29.1.2 Mr Scholtz then took the Applicant’s dictaphone, activated it by switching it on to the voice activating mode.
29.1.3 Mr Scholtz then put the dictaphone into the Applicant’s bag again.
29.1.4 Mr Scholtz then commenced a meeting with Mesdames Robyn de Villiers and Chirstine Bailey with the dictaphone in the voice activated mode in the Applicant’s bag.
29.1.5 After the meeting had terminated and after Mesdames de Villiers and Bailey had left, Mr Scholtz presented and pretended to his secretary that he had been unaware of the presence of the applicant’s bag in his office, requested her to bring the bag to him, made reference to the dictaphone and took the dictaphone out from the bag, whereafter Mr Scholtz gave out and pretended to the secretary that the Applicant had recorded his private meeting.”
 The section 46(9) pleadings go on to allege that Scholtz put into motion a false charge and fabricated evidence against the appellant. There was not a jot or tittle of evidence to substantiate these wild and scurrilous allegations and the appellant gave no evidence to show why Scholtz had the alleged ulterior motive. The industrial court found that appellant’s placing of the bag was not accidental or done to frame appellant but deliberate : in order to record the proceedings at the meeting. The industrial court relied on circumstantial evidence and the probabilities in arriving at the conclusion that appellant deliberately recorded the meeting.The test remains whether the appellant’s version is the more plausible amongst several conceivable ones. Ocean Accident Guarantee Corporation v Koch 1963 (4) SA 147 (AD) at 159C.
 Mr Bruwer submitted that the evidence never revealed that the meeting was actually taped. Although the taping process was not done very professionally the evidence established clearly that the seven minutes could only have related to the meeting in question. Scholtz identified incidents which were mentioned by the participants at the meeting which were recorded on that occasion. De Villiers also recognised her voice on the tape telling the persons present about being locked out of her office. It is clear that the seven minutes on the tape constituted parts of the conversation at the meeting.

PROBLEMS:
1. List every numbered paragraph label (such as the ones in the form 00.0.0) that appears in the court excerpt.
2. Translate this sentence from the court excerpt into Spanish: "It is clear that the seven minutes on the tape constituted parts of the conversation at the meeting."

GIVEN MATERIAL:
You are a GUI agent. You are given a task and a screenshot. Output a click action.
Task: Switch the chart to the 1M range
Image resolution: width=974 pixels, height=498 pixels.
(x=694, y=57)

ANSWERS FOR THE TASKS:
1. 29.1.2, 29.1.3, 29.1.4, 29.1.5

2. Está claro que los siete minutos de la cinta constituían partes de la conversación en la reunión.